Requirements:
Reproduce the items below, requests included, starting at the line that contains "Confirm changes with the OK button" and ending at the last item, and adjust every coordinate in the answers by -10. Leave the pictures out of your answer.

Data extracted from a collection
Start

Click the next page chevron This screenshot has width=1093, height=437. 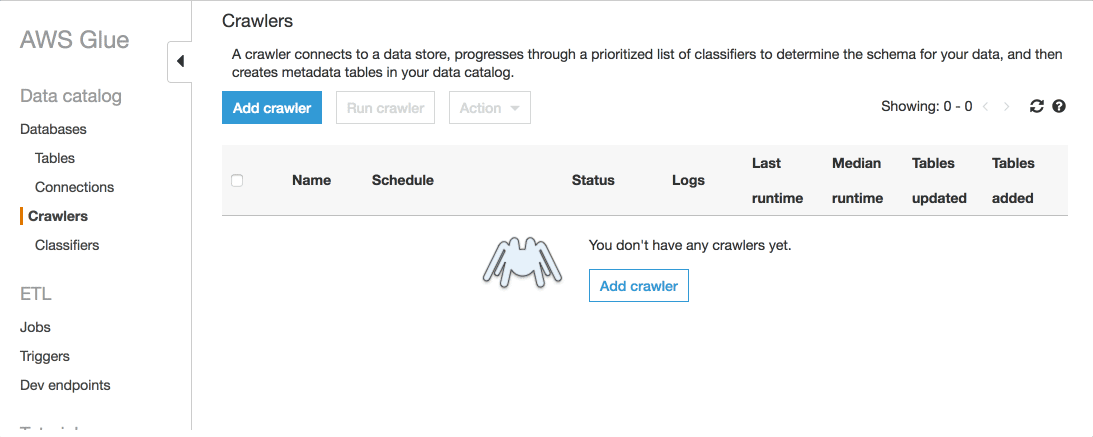(x=1007, y=106)
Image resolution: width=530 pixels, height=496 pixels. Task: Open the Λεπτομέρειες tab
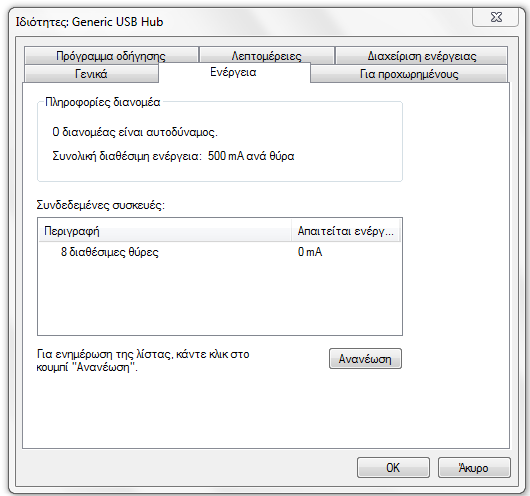tap(267, 55)
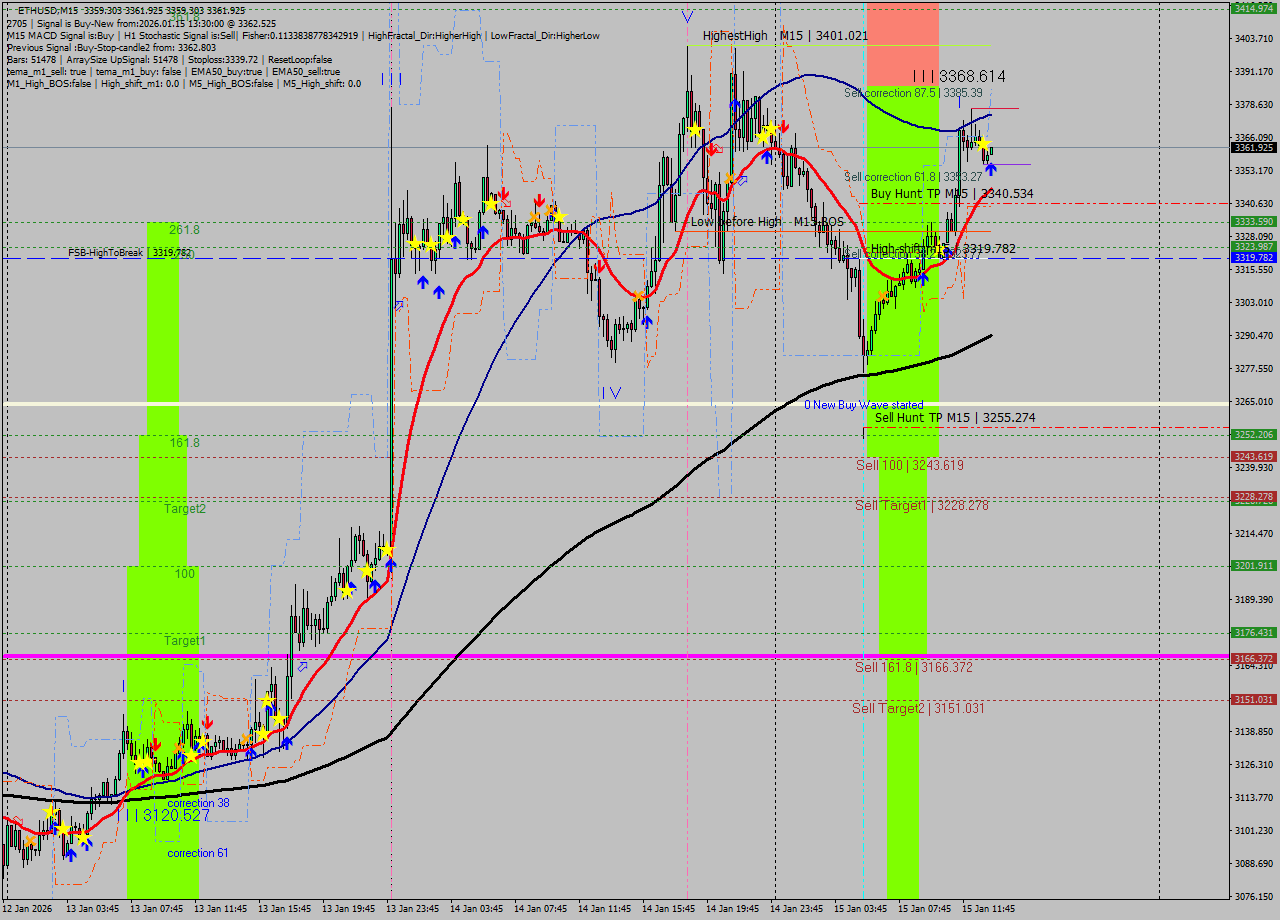Click the blue V wave marker at chart top
1280x920 pixels.
click(x=686, y=17)
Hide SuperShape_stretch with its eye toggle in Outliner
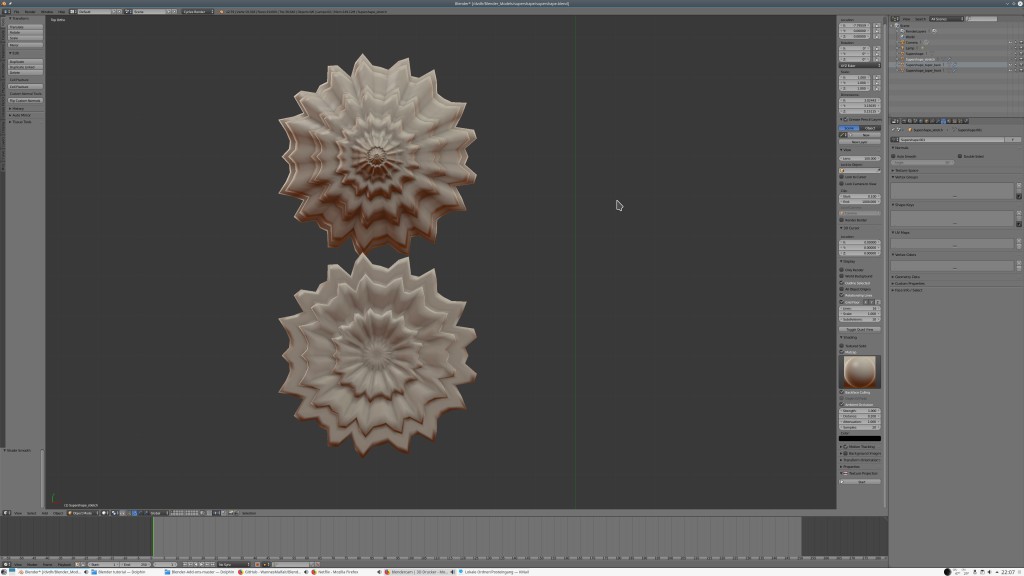This screenshot has width=1024, height=576. tap(1010, 59)

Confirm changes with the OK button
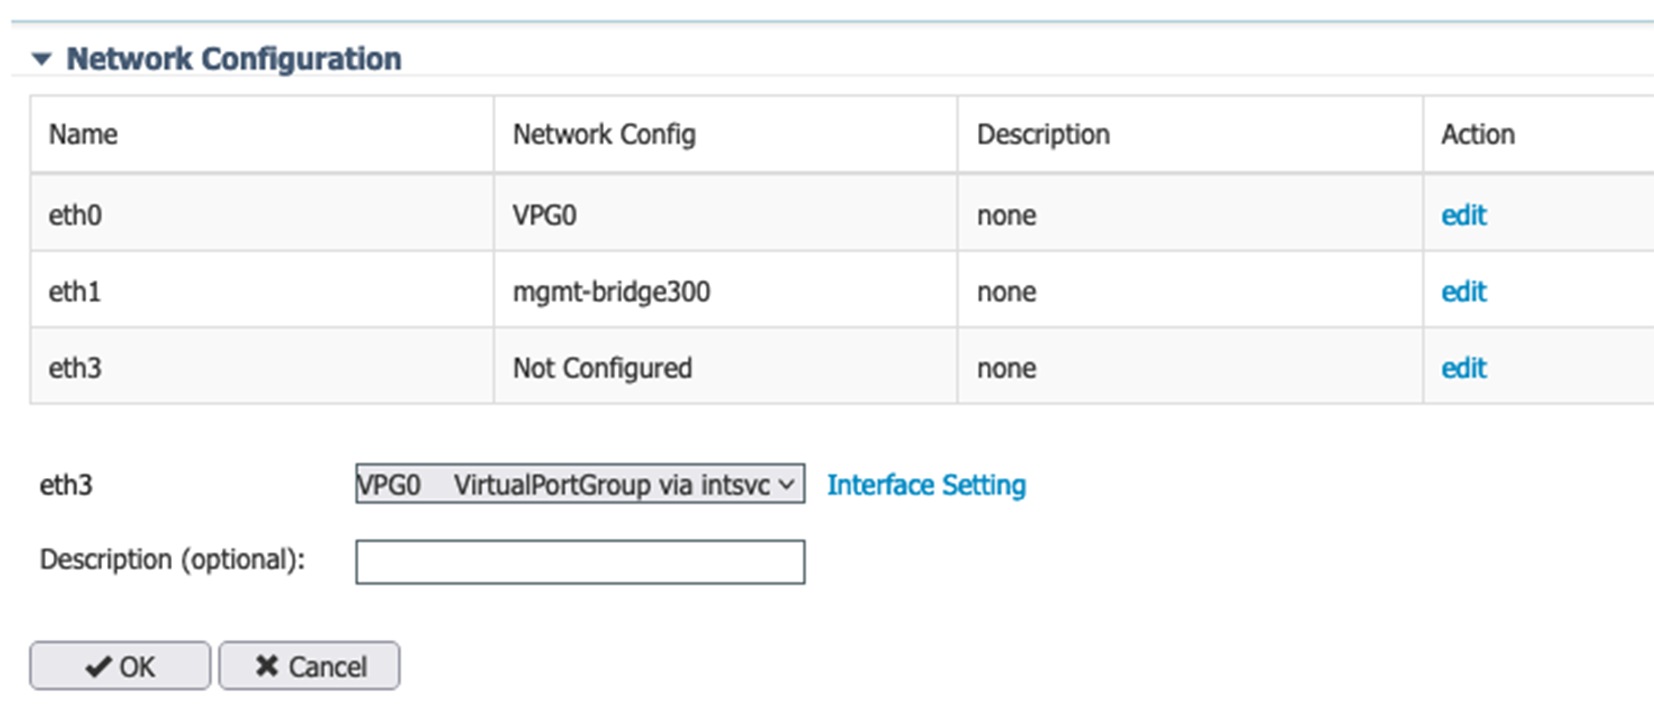pyautogui.click(x=119, y=665)
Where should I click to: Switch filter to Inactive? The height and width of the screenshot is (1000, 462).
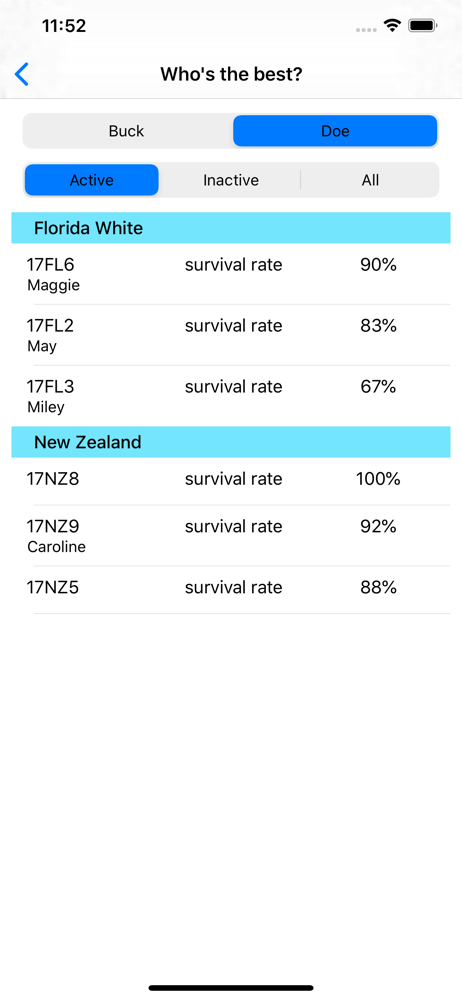click(x=231, y=180)
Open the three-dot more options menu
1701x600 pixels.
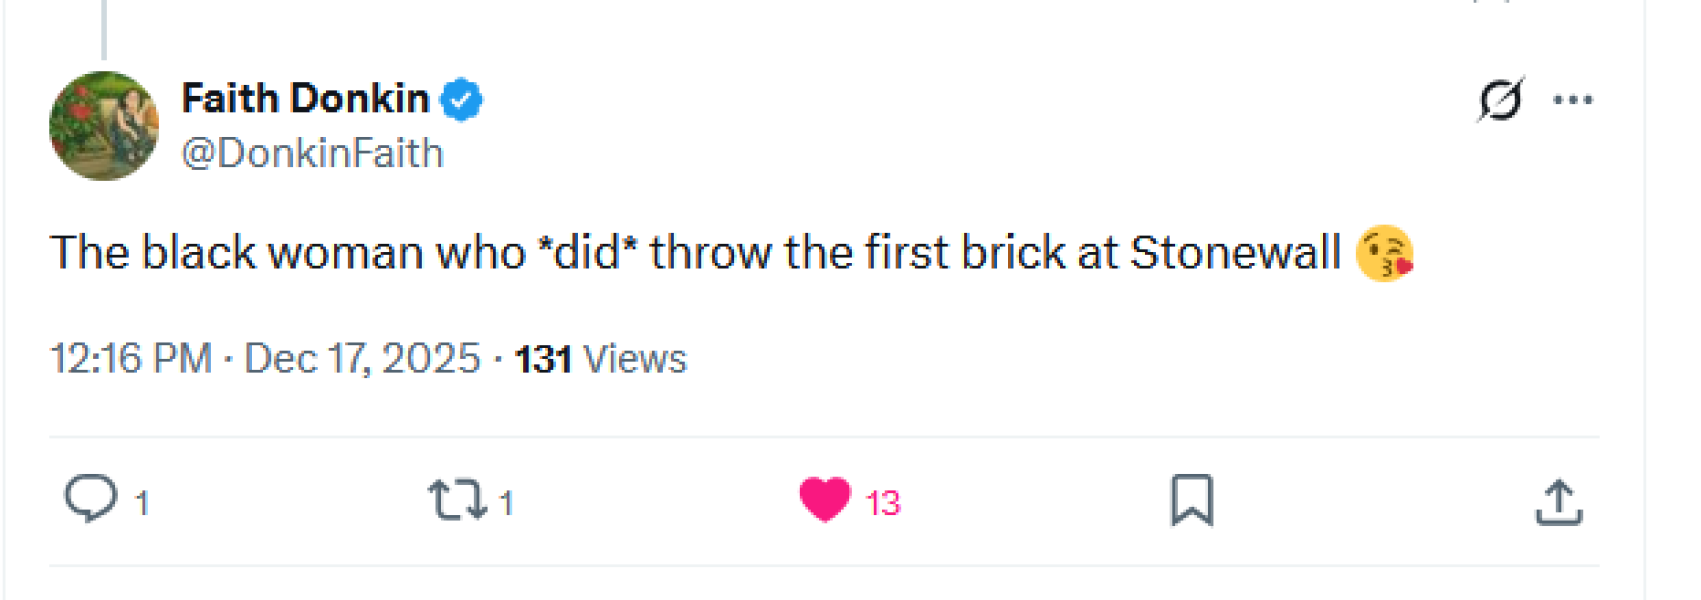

End

Exercise answer:
Confirm changes with the OK button
pyautogui.click(x=109, y=655)
Where should I click to: Switch filter to Inactive? The height and width of the screenshot is (1000, 462).
click(x=221, y=170)
Open the three-dot more options menu
1701x600 pixels.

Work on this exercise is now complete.